Devs — premieres on FX (March 5) 

In another forthcoming series from FX on Hulu, TV’s most famous government employee trades his libertarian views and mustache for a blonde wig and existentialism, all through the mind of science fiction master Alex Garland. Nick Offerman, best known for his role as Ron Swanson on “Parks and Recreation,” plays the reclusive founder of a Silicon Valley software company that becomes the target of an investigation by a young computer engineer played by Sonoya Mizuno, searching for answers upon the disappearance of her boyfriend. With the mind-bending themes and visually dazzling style of previous films like “Ex Machina” and “Annihilation” under his belt, Garland may be another in a long line of filmmakers who can successfully translate their creative talents toward small screen storytelling. Think Netflix’s 2018 “Maniac” on steroids — if you don’t believe me, look up the trailer and decide for yourself. 

Little Fires Everywhere — premieres on Hulu (March 18) 

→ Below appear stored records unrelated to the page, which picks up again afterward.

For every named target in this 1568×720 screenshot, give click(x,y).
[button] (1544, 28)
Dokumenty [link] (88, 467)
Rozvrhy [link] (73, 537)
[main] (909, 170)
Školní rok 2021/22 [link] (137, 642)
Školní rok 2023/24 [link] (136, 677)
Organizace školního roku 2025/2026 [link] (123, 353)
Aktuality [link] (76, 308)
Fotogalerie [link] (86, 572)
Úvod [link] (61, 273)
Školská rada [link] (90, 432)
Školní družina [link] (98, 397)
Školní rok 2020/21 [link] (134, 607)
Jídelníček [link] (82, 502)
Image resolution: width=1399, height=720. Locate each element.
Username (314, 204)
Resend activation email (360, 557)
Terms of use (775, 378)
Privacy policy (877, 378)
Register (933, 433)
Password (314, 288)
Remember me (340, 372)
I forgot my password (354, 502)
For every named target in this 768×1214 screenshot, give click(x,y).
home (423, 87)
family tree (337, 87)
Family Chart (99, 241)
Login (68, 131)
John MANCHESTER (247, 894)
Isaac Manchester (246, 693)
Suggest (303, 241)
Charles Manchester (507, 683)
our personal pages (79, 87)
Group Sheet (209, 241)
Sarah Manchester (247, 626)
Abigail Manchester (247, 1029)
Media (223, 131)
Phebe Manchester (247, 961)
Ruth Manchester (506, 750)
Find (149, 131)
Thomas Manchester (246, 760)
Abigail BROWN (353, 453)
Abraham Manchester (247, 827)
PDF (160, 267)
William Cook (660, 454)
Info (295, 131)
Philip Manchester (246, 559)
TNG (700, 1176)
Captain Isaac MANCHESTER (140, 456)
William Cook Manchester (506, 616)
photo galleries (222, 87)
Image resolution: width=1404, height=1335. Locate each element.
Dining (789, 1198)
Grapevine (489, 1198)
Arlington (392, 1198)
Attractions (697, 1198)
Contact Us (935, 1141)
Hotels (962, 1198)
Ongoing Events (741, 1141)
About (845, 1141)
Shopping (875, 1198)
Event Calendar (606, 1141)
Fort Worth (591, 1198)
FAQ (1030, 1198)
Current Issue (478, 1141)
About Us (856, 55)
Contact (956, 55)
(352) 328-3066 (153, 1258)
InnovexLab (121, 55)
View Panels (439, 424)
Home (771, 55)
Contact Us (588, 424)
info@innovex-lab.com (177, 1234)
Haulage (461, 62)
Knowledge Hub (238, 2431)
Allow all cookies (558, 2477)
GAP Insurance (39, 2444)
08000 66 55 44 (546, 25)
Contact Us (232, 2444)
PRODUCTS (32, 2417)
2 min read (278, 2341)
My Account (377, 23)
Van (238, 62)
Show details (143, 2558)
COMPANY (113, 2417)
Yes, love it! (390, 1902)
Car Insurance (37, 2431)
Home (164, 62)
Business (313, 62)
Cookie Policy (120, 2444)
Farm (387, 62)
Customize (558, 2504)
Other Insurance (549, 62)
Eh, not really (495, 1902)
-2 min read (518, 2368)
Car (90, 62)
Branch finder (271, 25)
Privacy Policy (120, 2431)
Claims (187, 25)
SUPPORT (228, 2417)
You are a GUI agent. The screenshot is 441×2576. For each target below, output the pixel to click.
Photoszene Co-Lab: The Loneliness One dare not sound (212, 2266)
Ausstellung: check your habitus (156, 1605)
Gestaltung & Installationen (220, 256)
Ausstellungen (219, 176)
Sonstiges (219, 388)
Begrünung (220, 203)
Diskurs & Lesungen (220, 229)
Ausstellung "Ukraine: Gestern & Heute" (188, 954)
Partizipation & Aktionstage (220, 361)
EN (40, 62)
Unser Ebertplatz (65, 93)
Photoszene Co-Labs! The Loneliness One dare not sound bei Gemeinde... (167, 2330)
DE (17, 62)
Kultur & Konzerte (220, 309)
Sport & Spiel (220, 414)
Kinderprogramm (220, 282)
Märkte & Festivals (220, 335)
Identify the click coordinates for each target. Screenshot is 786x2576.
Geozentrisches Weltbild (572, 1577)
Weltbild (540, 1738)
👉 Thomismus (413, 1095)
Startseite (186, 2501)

Following “Big Little Lies,” Reese Witherspoon seems poised to take on the role of yet another disgruntled suburban mother in “Little Fires Everywhere” — an eight-episode limited series adapted from the 2017 novel written by Celeste Nge. Trading her modern Monterrey beach home for the 1990’s suburbs of Cleveland’s Shaker Heights, Witherspoon’s Elena Richardson clashes with a new, unorthodox mother in Mia Warren, played by former “Scandal” star Kerri Washington, as both women grapple with the consequences of privilege and opportunity through their own intersecting lives and the lives of their children. If you’ve been craving eight more hours of “May I speak to your manager?” behavior from Witherspoon since the second season of “Lies” wrapped back in July — consider this appointment viewing come mid-March. 

Fargo (season four) — premieres on FX (April 19) 

Okay, it’s not quite a new series, but the fourth installment of Noah Hawley’s Coen Brothers-inspired crime anthology should be exactly what fans of the black comedy genre are looking for when the FX series returns towards the end of April. Featuring world-famous comedian Chris Rock in a rare dramatic role, the upcoming season follows African American crime leader Loy Cannon (Rock) as he clashes with forces in 1950’s Kansas City — including members of the Italian Mob, whom he’s allowed to raise his own son as one of their own. Like previous seasons, the show boasts another wonderful cast of supporting characters — including Timothy Olyphant, Jessie Buckley and Jason Schwartzman — and the trailer features a great mixture of the dark, yet comedic undertones that made prior installments critical hits.